In contrast, COL23A1 is mainly associated with neuronal signaling and epithelial functions. KEGG pathway enrichment indicates its involvement in neuroactive ligand–receptor interactions, gastric acid secretion, and glutamatergic synapses, all vital for neurotransmission and gastrointestinal function. It also regulates calcium signaling, insulin secretion, and cGMP‐PKG signaling, highlighting its broader roles beyond structural functions (Figure 10Bi). In the GO BP, COL23A1 plays a key role in chemical synaptic transmission, vascular transport, and blood–brain barrier function, linking it to neural tissue and brain physiology. Its involvement in astrocyte development, glial apoptosis regulation, and amyloid‐beta clearance suggests a potential role in neurodevelopmental and neurodegenerative diseases, like Alzheimer’s (Figure 10Bii).
The GO CC data support its neuronal focus, showing localization in sodium channel complexes, glutamatergic synapses, and postsynaptic density, which are essential for neuronal signaling (Figure 10Biii). Finally, GO MF enrichment underscores COL23A1’s roles in sodium channel activity, ionotropic glutamate receptor activity, and neurotransmitter receptor activity, along with binding to lipoprotein particles and amyloid‐beta, suggesting its involvement in immune responses and neuroinflammatory regulation, which may influence conditions like multiple sclerosis and Alzheimer’s (Figure 10Biv).
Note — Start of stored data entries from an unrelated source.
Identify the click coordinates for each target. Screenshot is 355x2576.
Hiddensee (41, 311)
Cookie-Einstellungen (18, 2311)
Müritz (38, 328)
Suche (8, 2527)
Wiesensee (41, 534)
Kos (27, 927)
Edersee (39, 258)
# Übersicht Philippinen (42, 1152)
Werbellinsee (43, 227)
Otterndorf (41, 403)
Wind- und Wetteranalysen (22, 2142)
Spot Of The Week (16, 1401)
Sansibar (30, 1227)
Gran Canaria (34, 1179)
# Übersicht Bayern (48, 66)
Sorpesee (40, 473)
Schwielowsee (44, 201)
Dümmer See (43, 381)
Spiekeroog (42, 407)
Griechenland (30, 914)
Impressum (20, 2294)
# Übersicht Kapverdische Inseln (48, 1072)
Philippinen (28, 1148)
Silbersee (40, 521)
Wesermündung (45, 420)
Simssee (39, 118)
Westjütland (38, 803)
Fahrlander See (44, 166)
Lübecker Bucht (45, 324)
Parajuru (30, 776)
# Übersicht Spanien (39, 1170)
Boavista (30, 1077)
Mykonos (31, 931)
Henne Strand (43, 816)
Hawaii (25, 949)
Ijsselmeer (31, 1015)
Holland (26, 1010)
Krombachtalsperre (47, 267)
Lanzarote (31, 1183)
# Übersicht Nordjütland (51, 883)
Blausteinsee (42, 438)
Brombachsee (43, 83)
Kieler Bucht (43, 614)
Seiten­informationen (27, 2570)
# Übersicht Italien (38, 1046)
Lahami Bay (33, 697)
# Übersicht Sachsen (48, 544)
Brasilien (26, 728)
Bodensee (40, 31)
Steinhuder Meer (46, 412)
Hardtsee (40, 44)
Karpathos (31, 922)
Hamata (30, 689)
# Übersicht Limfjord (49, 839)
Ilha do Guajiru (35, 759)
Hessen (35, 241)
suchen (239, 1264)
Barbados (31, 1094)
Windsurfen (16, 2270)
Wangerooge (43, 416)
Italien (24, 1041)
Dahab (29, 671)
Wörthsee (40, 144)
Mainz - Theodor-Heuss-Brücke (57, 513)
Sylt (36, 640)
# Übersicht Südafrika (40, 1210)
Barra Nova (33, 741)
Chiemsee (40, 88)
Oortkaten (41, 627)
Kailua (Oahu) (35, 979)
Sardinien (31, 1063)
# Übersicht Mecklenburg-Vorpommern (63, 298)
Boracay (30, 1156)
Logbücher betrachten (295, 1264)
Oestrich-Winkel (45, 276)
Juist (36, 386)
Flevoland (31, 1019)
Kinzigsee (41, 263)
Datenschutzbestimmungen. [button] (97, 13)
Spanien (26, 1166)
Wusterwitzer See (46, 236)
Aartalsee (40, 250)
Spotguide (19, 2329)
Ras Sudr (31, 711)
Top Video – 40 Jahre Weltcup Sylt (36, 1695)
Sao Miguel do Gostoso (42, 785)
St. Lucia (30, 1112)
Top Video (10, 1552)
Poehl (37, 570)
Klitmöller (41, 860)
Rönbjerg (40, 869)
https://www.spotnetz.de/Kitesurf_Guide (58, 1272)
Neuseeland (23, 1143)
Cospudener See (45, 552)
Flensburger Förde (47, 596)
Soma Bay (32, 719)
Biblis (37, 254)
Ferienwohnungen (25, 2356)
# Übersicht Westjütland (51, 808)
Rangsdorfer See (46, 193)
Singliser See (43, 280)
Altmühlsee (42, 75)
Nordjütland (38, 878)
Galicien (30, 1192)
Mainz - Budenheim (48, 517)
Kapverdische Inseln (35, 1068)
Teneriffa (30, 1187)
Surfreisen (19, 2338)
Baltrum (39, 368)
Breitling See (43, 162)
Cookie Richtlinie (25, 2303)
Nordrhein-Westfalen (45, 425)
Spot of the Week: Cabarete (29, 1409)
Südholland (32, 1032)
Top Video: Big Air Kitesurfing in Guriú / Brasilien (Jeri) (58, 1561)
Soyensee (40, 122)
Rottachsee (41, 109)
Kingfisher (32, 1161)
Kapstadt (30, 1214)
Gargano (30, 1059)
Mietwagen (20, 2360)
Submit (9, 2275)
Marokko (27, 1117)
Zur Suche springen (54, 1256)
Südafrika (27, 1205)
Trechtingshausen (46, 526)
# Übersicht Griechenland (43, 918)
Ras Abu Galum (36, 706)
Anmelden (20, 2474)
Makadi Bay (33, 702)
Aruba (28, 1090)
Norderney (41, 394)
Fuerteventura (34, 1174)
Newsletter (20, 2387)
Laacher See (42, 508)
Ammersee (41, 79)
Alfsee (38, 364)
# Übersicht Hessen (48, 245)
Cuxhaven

Validation of Prognostic Genes Using GEO and Correlation Analysis
A comprehensive analysis was conducted using publicly available high‐throughput sequencing datasets from the GEO to validate the transcriptomic dysregulation of these genes. Three datasets—GSE165724 (74 samples: 58 healthy controls, 16 tumor tissues), GSE153659 (31 samples: 7 controls, 24 tumors), and GSE150899 (30 samples: 10 controls, 20 tumors)—were selected based on stringent inclusion criteria to ensure biological relevance, adequate sample size, and data completeness. The analysis identified 22,751 DEGs from GSE165724 (Table S1), 25,061 DEGs from GSE153659 (Table S2), and 22,413 DEGs from GSE150899 (Table S3). Notably, the validation analysis reaffirmed the dysregulation of two key prognostic genes, COL13A1 and COL23A1. COL13A1 was consistently upregulated, while COL23A1 was downregulated across all datasets, mirroring the expression trends initially identified in TCGA and GTEx datasets via GEPIA2 analysis. A volcano plot (Figure 11A) visualized the most significantly altered genes, with COL13A1 and COL23A1 highlighted among the top DEGs. Additionally, correlation analysis using GEPIA2 revealed a statistically significant negative Spearman correlation between COL13A1 and COL23A1 expression (R = −0.45, p = 3.7 × 10−44), as shown in the scatterplot (Figure 11B). This strong inverse relationship suggests potential complementary roles in thyroid tumorigenesis and supports their candidacy as prognostic biomarkers. Collectively, these findings provide robust external validation for COL13A1 and COL23A1 as prognostic markers in TC and demonstrate their consistent expression patterns across independent cohorts.

Discussion
This study’s key finding reveals distinct expression patterns of COL13A1 and COL23A1 in thyroid carcinoma. COL13A1 is significantly upregulated, while COL23A1 is notably downregulated in tumor tissues compared to normal tissues. These changes are influenced by tumor‐specific factors, including the patient’s age, gender, race, sample type, stage, and histology. Reduced COL13A1 expression was associated with poorer PFS, whereas elevated COL23A1 expression was associated with reduced DSS, highlighting their potential clinical significance. Functional validation using transcriptomic data from the GEO database supported these findings and validated the differential expression patterns across independent cohorts. Additionally, SGIP1 and SLC26A4 were identified as top co‐expressed genes, potentially implicating them in related oncogenic pathways. PPI network analysis further supported these insights, reinforcing the biological significance of COL13A1 upregulation and COL23A1 downregulation in TC progression.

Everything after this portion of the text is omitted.